The relationship between capacity and status: how much capacity one has is a matter of degree (and can change across situations and time); how well one exercises that capacity in a given instance can range from better to worse. At some point, the functioning is sufficently low that one no longer has Status as capacitated (for a given decision). The threshold for losing status is very high.

Respect for autonomy involves distinct duties and values; we are going to talk about three clusters:

One is about dominion over our bodies, and the idea that you cannot do something to my body without my consent -- and consent that understands what you propose doing and the risks and burdens it carries.

Another is respecting the diversity of values that reasonable people may bring to a choice situation, and when it is appropriate to be prescriptive or directive in medical (nursing, pastoral, etc) advice.

A third is helpful to scaffold patient/research subjects’ agency, to help support them in reaching a decision in the often complicated landscape of health care.

3. Informed consent & wrongful interference

Autonomy as status: bodily jurisdiction or dominion. No one has a right to intrude upon, access, or use an autonomous person’s body without their consent or permission. Analogies: your house; your bank account; sexual intimacy.

Medical context: beneficent motives do not substitute for consent. Surgery without patient’s consent is battery (Schloendorff v. Society of New York Hospital, 1914)

What does meaningful consent require?

It is not just agreement; it is a provision of moral permission.

It must be voluntary. It cannot be secured by threat or undue infuence.

It must be based on an understanding of what one is giving consent to. This includes what the experience is and what risks and burdens it carries.

The obligation to inform. When the party seeking permission has salient information the other predictably will lack -- as with medical care and clinical research -- they have a positive obligation to provide the relevant information.

Consent must be ongoing. One retains the right to withdraw treatment or participation in research. Consent (permission) for intrusion on the body must be contemporaneous.

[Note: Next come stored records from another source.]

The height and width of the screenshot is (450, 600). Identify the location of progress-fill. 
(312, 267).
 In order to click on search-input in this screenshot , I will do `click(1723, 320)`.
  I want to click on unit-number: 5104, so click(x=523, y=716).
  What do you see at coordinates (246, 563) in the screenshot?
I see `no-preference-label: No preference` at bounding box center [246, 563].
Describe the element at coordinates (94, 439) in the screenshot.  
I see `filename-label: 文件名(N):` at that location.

Dominion includes the right to decline for foolish reasons.

Caveat: at some point, “foolish” = profoundly irrational = signal to question capacity for decision-making. High standard; must involve experts; and should be decision-specific.

4. Directive & non-directive counseling

Allied medical and research professionals have a specific, role-specific responsibility to provide not just information, but recommendations.

Guidelines are institutionalized recommendations that often serve as gatekeepers to resources.

This raises its own questions about how to be respectful of another person, and the potential for their differing values and priorities, when offering recommendations or ensconcing them in guidelines.

Recommendations are inherently based on both value and scientific judgments. To never make value decisions would abnegate the duty to be a source of advice; to always use one’s own values would be disrespectful.

Non-directive vs directive counseling: a continuum

Example: a broken leg vs the decision of when to enter hospice

4 key questions:

How widely shared are the relevant values over trade-offs? This includes how infused is the choice with issues of meaning rather than discrete medical outcomes: birth, death.

How clear is the evidence (safety and efficacy)?

How high are the stakes?

How emergent is the situation/limited the resources?

5. Scaffolding agency

The capacity for autonomy is comprised of many skills: the ability to process information; to issue spot; to project imaginatively what one might expect; to connect and integrate probabilities with one’s own values and priorities.

Many things can affect how well we are able to exercise these skills in a given situation:

Innate abilities, but also:

How familiar the situation is

How high the stakes

How time pressured the choice

How traumatic the context

Much about interpersonal and institutional setting can affect how well patients or research subjects are able to make decisions that are good for them.

Scaffolding agency: depending on resources, time, and control. Evidence-based; communication skills; environmental factors.